Но расчет был на то, что Годунов обеспечит благожелательное отношение к итогам работы комиссии, а большинство бояр и иерархов, чей голос все равно не мог изменить ситуацию, пропустит детали мимо ушей. Для них в обыскном деле были приготовлены отдельные занятные подробности (в частности, что во время событий Михаил Нагой был «мертвецки пьян»), ударные сведения расположены в начале и в конце свитка, чтобы в середине монотонного чтения Щелкалова можно было незаметно подремать.

Эти мелкие хитрости не могли подействовать на патриарха Иова, отличавшегося великолепной способностью к сосредоточению и удивительной памятью. Председательствуя на обсуждении результатов обыска, московский первосвятитель не мог не видеть злостных нарушений следственной практики, перечеркивающих все выводы комиссии Шуйского для любого непредвзятого суда. Бросалось в глаза, что к делу о смерти сына Ивана Грозного и восстании в Угличе было привлечено ничтожно мало людей — менее полутора сотен, в то время как по самым незначительным делам выспрашивалось по 200—500 и более человек.

Нетрудно было заметить, что те, кого комиссия привлекла для дачи показаний, подвергались давлению. Протоколы допросов, которых не должно было проводиться по правилам обыска, включали даже очные ставки, доследования по отдельным деталям и т. д. Шуйский с товарищами явно пренебрегал существовавшими юридическими нормами! Небрежность давала себя знать и в содержании обыскного дела.

Кто–то, вероятно, мог задуматься и о том, чем занималась комиссия Шуйского в Москве — ведь она вернулась в столицу к 27—28 мая, в пожарном порядке свернув работу в Угличе и привезя оттуда пусть неплохо обработанный, но все же на удивление куцый свиток обыскного дела [8]. Участники обыска успели получить награды, а само дело до 2 июня не представлялось царю, Боярской думе и освященному собору.
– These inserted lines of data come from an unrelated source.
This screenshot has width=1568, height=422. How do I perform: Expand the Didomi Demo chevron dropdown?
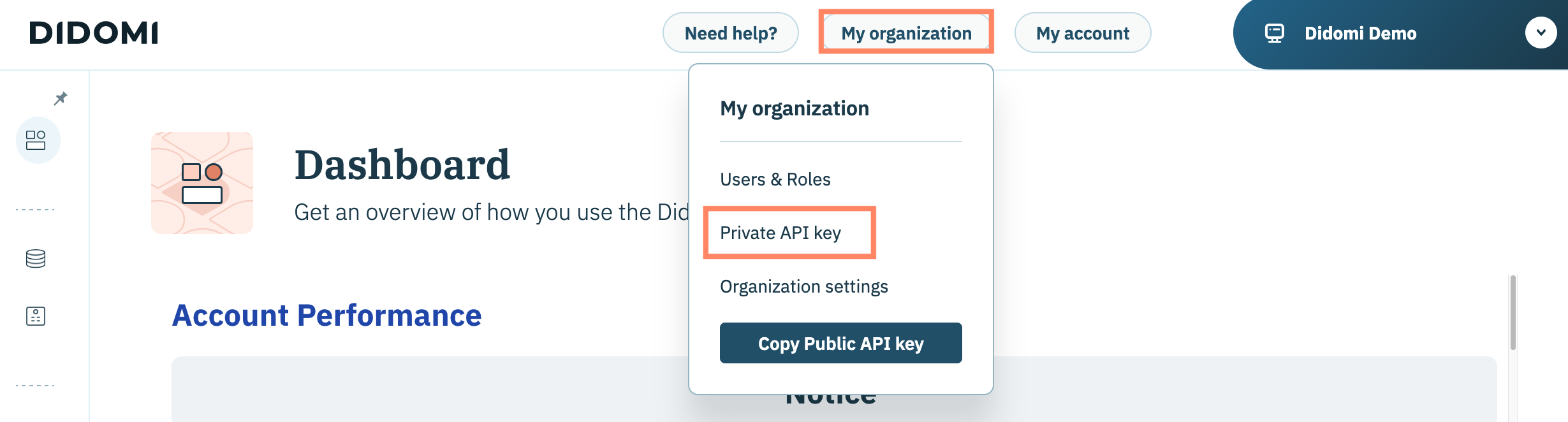[1541, 33]
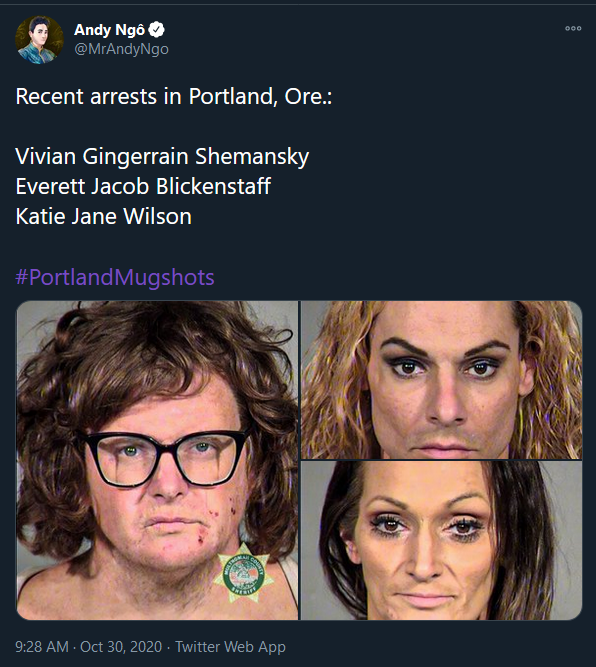The image size is (596, 667).
Task: Click the Andy Ngô display name
Action: click(109, 30)
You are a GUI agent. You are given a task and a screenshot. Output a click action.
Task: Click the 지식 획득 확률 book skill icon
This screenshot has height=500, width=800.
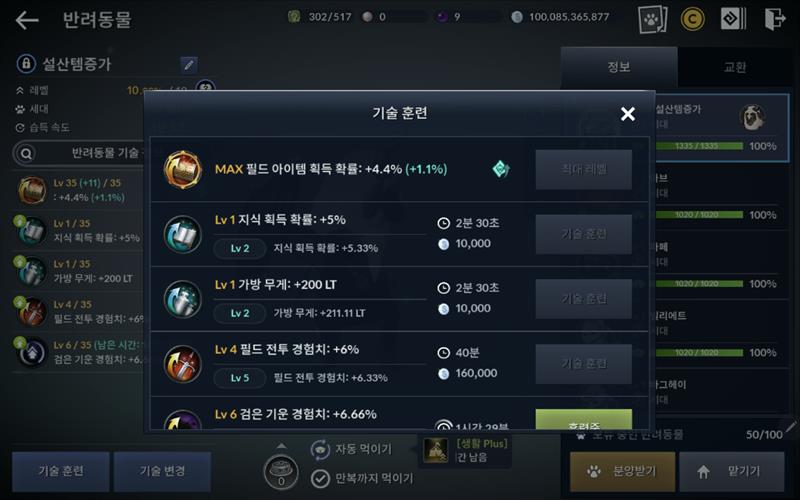(x=182, y=234)
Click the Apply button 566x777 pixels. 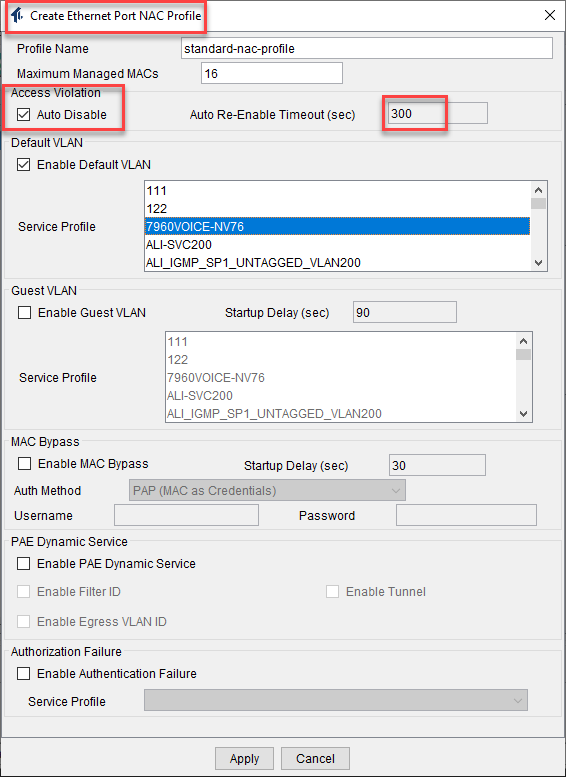click(x=244, y=759)
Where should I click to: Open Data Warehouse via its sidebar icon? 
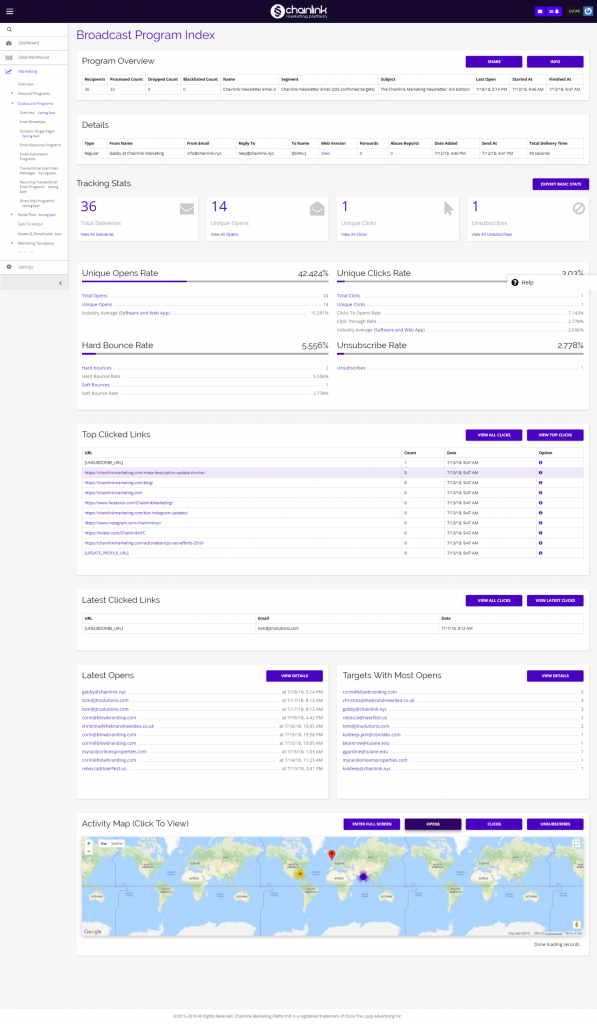9,57

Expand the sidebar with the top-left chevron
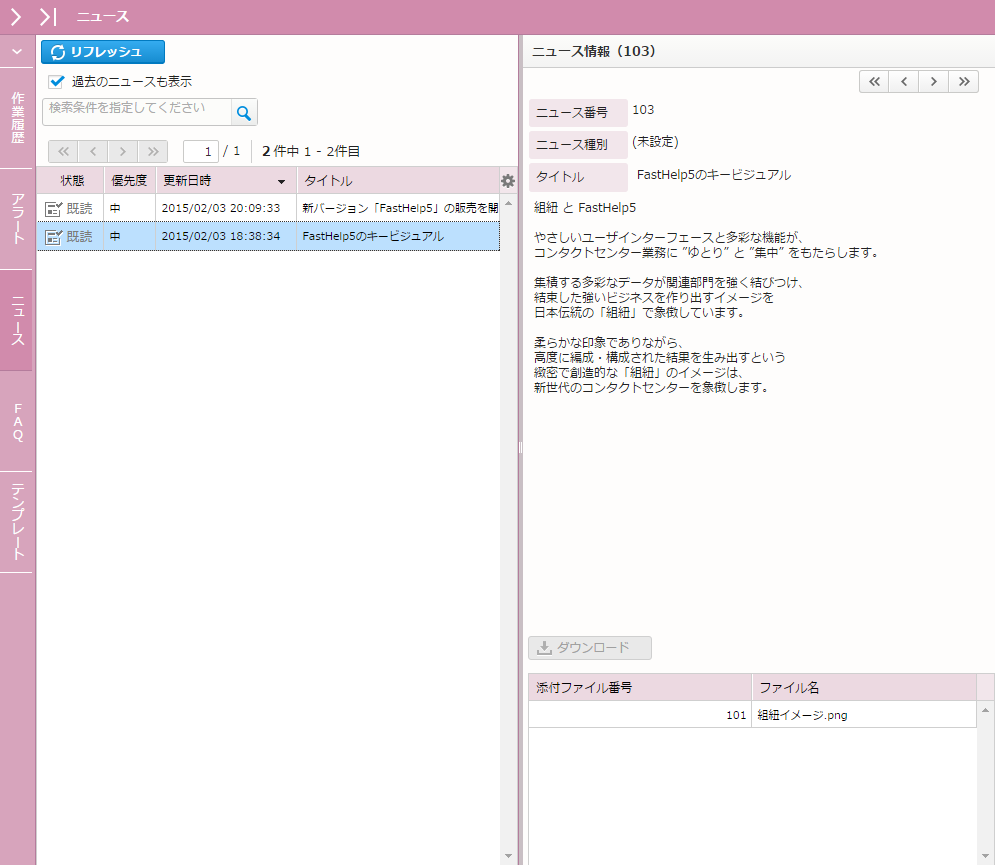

Даже при дворе ходили слухи, что к смерти царевича в Угличе причастен Борис Годунов. Опасность давно нависала над головой маленького Дмитрия Ивановича, его матери, родственников и приверженцев, об этом знали даже иностранцы. Поговаривали, что опала на дворецкого Григория Васильевича Годунова, Никифора Чепчугова и Владимира Загряжского связана с их отказом содействовать злодейским планам Бориса [9].

8

Богданов А. П. Кто писал угличский обыск о смерти царевича Дмитрия. // СА. 1984. № 3. С. 28—32; он же. Дипломатический анализ угличского обыскного дела 1591 г. // История и палеография М , 1991

9

Подробнее см : Зимин А. А. Смерть царевича Димитрия и Борис Годунов // ВИ. 1978. № 9. С. 92–111.